BRIEF: Below are the records; output them exactly from the first line through the line with "Go to My models breadcrumb", stopping there.

DATA SHOWN:

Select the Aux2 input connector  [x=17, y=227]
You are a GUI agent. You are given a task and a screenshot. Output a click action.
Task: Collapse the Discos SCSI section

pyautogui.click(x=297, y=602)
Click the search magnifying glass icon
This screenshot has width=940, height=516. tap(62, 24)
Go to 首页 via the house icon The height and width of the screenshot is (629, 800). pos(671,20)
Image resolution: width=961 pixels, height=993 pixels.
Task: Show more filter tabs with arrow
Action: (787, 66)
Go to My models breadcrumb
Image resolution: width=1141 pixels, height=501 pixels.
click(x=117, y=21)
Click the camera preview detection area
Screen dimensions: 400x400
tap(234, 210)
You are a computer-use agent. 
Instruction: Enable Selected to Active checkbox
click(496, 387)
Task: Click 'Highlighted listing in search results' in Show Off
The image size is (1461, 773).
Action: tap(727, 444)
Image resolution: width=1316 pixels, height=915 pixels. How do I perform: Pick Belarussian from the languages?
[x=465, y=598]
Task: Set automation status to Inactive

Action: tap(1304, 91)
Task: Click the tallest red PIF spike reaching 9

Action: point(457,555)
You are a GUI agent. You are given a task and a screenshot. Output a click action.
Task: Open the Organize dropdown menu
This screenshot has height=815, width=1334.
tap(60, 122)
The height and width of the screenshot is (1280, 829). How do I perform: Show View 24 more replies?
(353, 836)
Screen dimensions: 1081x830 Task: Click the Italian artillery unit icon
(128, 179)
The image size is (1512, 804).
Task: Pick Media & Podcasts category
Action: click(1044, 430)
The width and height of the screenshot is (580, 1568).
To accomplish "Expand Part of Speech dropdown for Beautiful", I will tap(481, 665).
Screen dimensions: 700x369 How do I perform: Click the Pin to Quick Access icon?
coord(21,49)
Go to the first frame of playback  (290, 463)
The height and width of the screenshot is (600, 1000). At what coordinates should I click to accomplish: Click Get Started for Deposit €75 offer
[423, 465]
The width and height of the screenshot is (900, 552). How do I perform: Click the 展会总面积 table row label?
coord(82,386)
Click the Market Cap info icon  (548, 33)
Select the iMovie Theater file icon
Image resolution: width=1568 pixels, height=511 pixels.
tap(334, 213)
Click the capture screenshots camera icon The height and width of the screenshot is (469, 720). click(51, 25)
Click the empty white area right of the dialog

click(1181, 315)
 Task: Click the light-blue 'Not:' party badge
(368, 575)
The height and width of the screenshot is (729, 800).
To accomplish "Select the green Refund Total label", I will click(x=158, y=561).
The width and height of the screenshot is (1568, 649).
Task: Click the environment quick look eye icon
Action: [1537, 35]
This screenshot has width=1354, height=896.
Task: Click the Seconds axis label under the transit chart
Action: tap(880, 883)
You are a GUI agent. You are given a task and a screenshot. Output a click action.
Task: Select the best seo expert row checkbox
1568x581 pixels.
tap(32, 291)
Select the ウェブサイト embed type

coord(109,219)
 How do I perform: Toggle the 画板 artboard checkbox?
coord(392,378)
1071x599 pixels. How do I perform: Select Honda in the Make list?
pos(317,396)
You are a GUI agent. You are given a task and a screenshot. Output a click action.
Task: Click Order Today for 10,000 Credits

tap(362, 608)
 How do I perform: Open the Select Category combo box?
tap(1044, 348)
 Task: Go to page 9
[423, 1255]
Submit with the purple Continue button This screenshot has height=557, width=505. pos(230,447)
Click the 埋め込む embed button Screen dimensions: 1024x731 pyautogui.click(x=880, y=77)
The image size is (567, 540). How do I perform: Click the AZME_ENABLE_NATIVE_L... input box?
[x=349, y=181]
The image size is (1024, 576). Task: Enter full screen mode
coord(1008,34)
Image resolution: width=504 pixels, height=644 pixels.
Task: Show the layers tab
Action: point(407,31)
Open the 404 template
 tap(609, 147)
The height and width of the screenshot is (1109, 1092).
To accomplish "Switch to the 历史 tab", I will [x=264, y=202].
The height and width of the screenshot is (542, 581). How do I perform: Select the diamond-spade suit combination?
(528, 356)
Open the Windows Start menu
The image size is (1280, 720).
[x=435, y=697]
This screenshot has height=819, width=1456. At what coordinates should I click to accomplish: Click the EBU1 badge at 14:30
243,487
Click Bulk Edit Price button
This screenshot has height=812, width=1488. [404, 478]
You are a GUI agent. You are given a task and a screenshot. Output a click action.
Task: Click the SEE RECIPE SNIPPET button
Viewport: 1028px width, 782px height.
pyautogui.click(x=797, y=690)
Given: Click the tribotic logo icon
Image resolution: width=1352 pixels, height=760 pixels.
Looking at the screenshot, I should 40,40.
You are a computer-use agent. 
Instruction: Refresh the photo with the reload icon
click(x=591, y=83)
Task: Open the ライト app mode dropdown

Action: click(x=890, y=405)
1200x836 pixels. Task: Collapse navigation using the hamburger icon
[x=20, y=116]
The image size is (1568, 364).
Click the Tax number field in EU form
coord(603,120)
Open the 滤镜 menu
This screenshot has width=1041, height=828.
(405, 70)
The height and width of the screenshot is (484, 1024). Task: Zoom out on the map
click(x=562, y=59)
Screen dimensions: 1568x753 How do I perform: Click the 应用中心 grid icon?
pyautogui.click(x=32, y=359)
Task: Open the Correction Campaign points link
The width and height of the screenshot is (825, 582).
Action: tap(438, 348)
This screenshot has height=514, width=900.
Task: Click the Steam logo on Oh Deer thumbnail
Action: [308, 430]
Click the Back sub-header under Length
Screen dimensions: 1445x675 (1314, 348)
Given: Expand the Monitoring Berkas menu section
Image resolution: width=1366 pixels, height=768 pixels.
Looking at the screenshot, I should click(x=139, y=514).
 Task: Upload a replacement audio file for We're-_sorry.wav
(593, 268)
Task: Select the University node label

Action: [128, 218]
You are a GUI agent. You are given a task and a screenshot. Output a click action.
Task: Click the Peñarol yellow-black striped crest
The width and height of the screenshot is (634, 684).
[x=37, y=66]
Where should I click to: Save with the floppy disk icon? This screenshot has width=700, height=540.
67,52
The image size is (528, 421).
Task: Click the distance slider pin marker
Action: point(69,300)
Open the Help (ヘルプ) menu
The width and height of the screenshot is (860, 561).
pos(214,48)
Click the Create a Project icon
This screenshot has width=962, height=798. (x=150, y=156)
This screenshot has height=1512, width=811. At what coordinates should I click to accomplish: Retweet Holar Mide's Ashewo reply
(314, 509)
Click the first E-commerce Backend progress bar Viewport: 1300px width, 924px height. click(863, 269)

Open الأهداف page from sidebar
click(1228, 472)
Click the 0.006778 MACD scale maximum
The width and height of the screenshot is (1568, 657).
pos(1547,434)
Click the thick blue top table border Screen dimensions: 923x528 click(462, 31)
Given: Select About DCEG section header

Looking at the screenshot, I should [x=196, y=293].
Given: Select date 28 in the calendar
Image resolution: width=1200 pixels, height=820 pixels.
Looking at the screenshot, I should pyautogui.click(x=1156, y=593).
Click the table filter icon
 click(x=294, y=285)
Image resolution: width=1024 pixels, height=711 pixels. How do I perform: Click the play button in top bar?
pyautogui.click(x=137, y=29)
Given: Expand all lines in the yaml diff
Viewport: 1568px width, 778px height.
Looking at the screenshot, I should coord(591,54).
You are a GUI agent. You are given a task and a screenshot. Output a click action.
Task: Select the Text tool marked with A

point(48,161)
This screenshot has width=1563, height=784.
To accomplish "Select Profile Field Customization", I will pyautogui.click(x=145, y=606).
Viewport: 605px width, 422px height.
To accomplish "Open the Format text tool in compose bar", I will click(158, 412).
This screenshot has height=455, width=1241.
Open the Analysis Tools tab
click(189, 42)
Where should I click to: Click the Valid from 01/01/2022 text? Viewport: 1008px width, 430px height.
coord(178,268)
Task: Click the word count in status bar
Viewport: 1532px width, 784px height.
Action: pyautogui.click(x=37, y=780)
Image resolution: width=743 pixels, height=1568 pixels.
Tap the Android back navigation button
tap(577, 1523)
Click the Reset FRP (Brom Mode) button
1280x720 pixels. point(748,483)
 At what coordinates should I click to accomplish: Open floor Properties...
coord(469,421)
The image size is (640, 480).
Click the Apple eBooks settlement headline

SOLUTION:
Select the Aux2 input connector  [x=17, y=227]
You are a GUI agent. You are given a task and a screenshot. Output a click action.
Task: Collapse the Discos SCSI section

pyautogui.click(x=297, y=602)
Click the search magnifying glass icon
This screenshot has width=940, height=516. tap(62, 24)
Go to 首页 via the house icon The height and width of the screenshot is (629, 800). pos(671,20)
Image resolution: width=961 pixels, height=993 pixels.
Task: Show more filter tabs with arrow
Action: (787, 66)
Go to My models breadcrumb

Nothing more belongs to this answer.